The above events should be sufficient to track down any query timeouts and the common root causes for the same.

High CPU usage/Long Running queries

Another set of issues that are commonly dealt with while troubleshooting SQL Performance issues are Long Running Queries or Queries causing high CPU usage on the server. In such a case, the above set of events would be definitely be useful.

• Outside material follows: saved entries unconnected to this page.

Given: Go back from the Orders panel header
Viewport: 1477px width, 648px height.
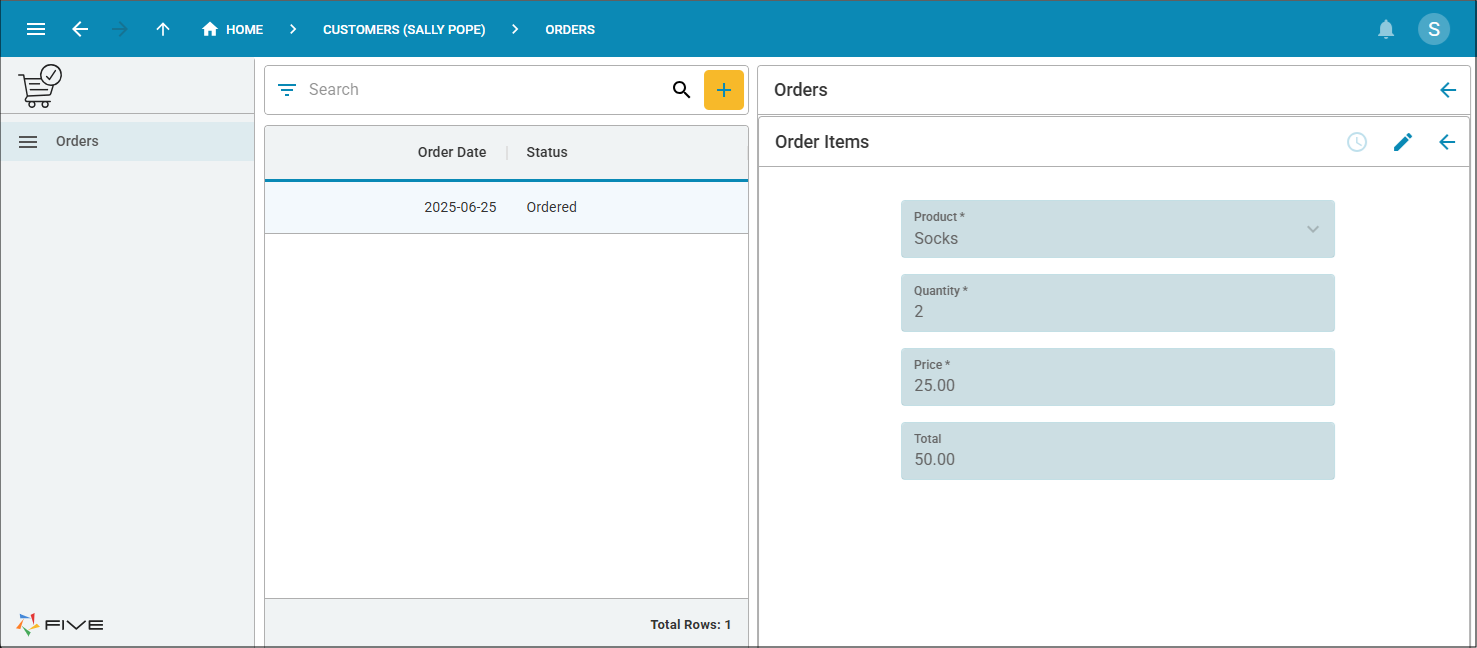Looking at the screenshot, I should 1447,90.
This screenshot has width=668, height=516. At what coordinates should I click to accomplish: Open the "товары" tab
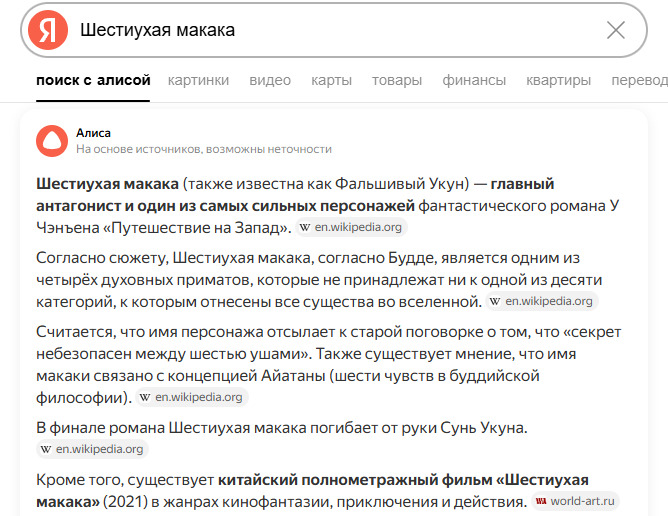tap(397, 80)
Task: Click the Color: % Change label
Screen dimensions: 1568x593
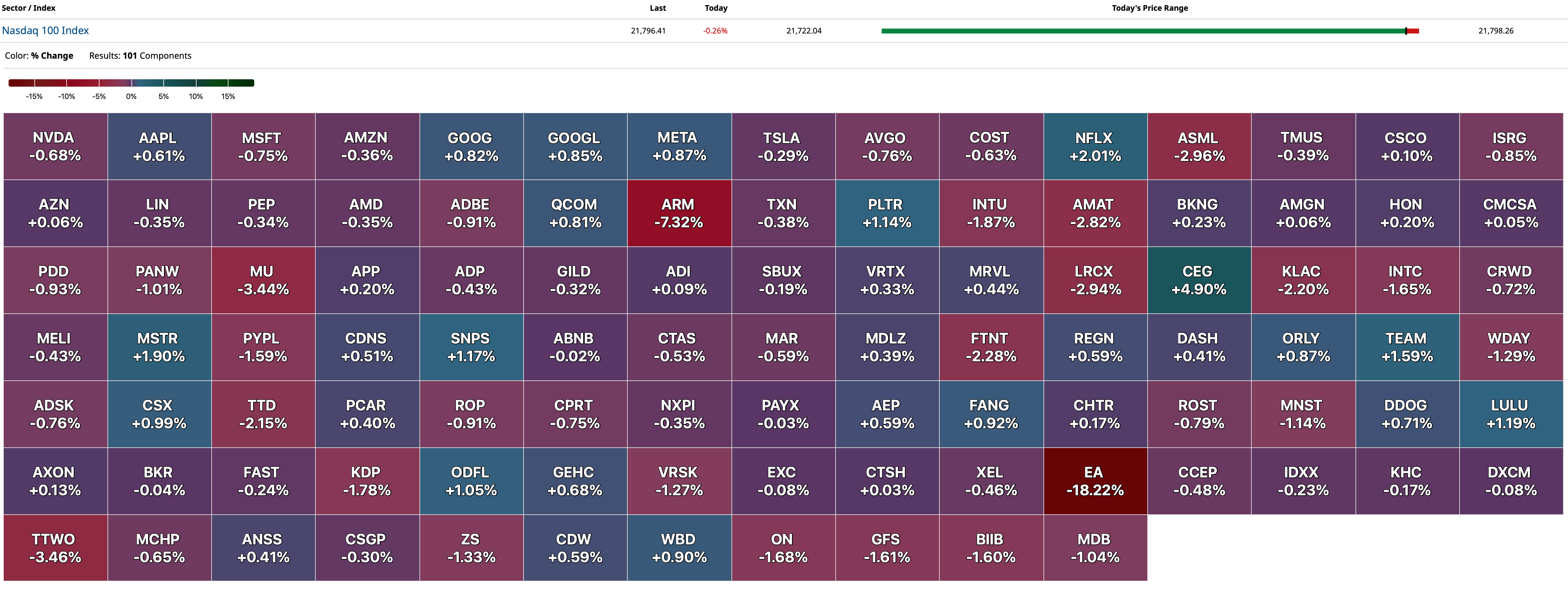Action: (x=39, y=55)
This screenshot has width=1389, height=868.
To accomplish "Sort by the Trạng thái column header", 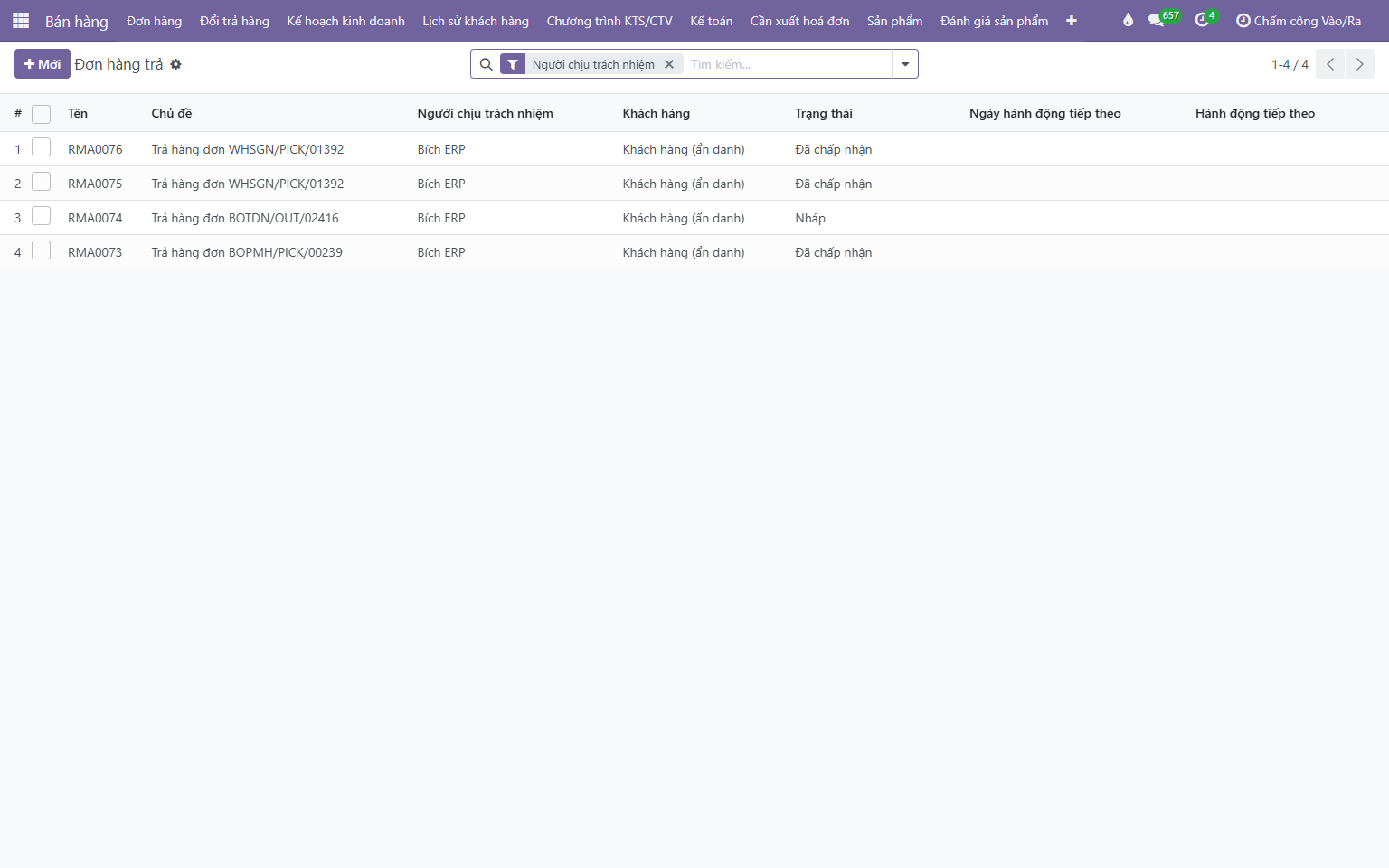I will [824, 113].
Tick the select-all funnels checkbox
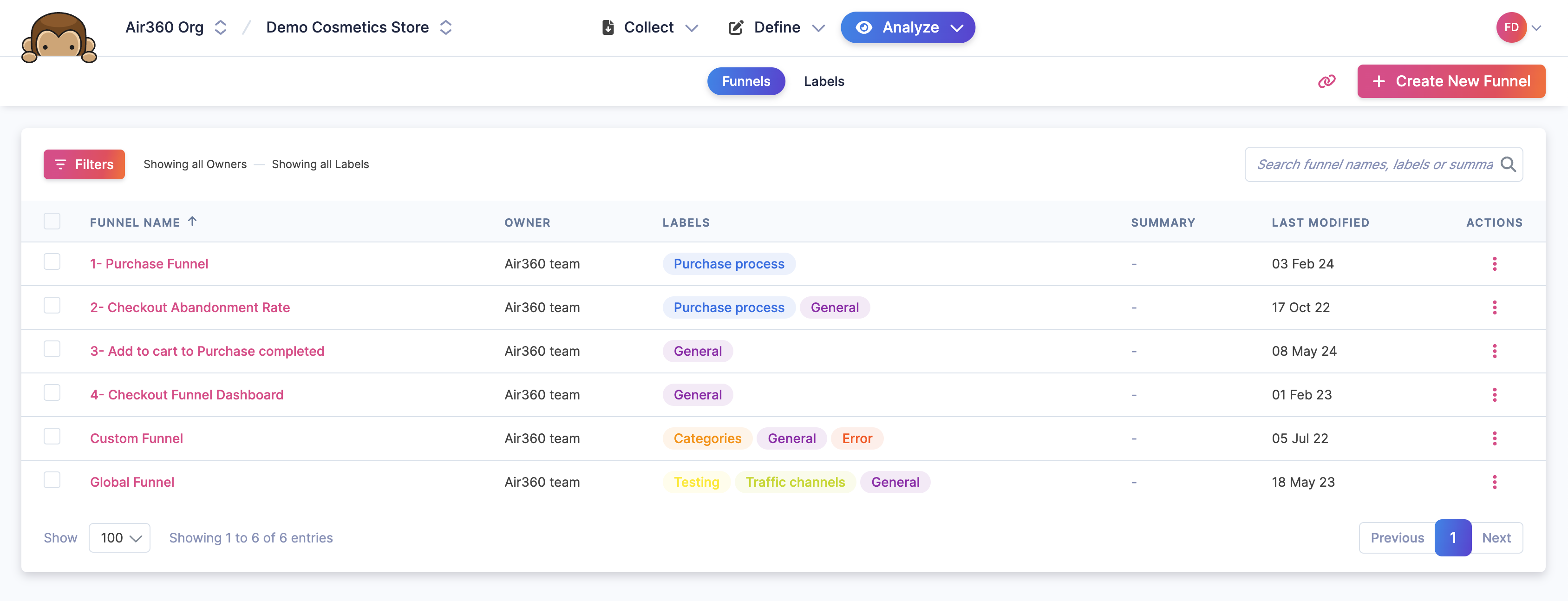1568x601 pixels. click(52, 221)
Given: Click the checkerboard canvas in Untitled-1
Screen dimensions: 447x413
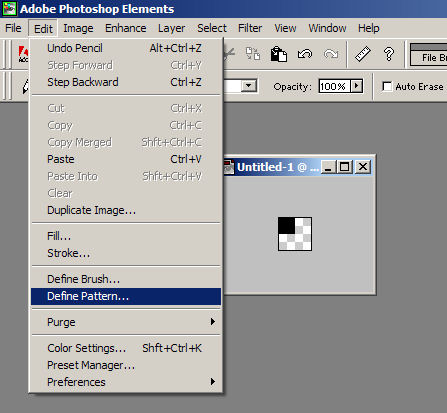Looking at the screenshot, I should (295, 234).
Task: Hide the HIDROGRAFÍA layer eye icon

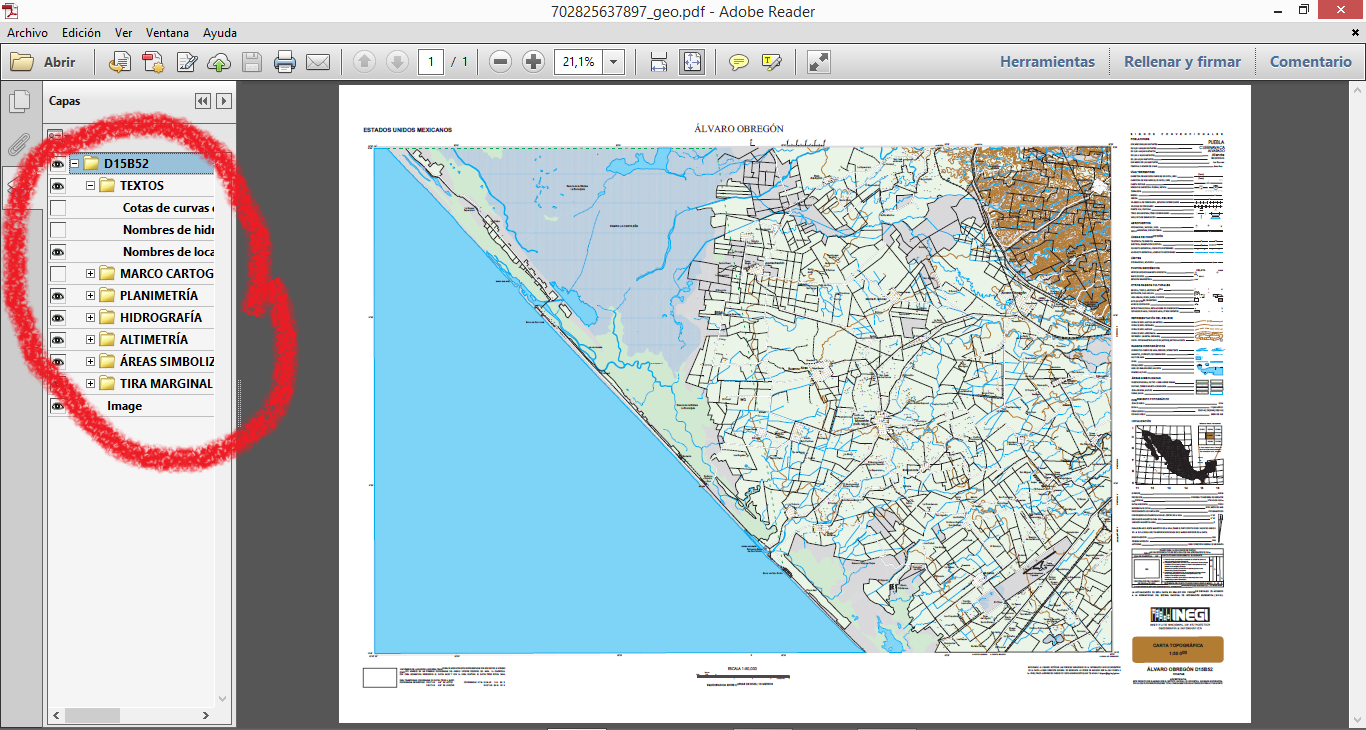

If you are certain that the profiler trace can be captured for the entire duration of the query execution, then for highly transactional servers, you can omit the capture of the following events:

SQL: BatchStarting
SQL: StmtStarting
SP: StmtStarting
SP: Starting
RPC: Starting

The above logic of configuring a profiler trace will also help you capture trace data when you are trying to track down queries which are causing excessive amount of IO on the SQL instance.

Reference for capturing blocking information on a SQL instance: SQL 2000 Blocker Script output/SQL 2005 PerfStats

Keep in mind that the profiler data captured may not be sufficient for root cause analysis if you are not capturing SQL blocking information and performance monitor data in conjunction with the profiler traces.

In case you need additional events like deadlock events or lock events, then refer to my previous post and find out if they fall in the high frequency event category and when to capture the particular event.

TIP: As much as possible, avoid adding Text filters to your profiler trace configuration as it can lead to high CPU usage for highly active OLTP environments during filter evaluation.

Hope that the above information will help you reduce the excessive amount of data collection for troubleshooting SQL performance issues.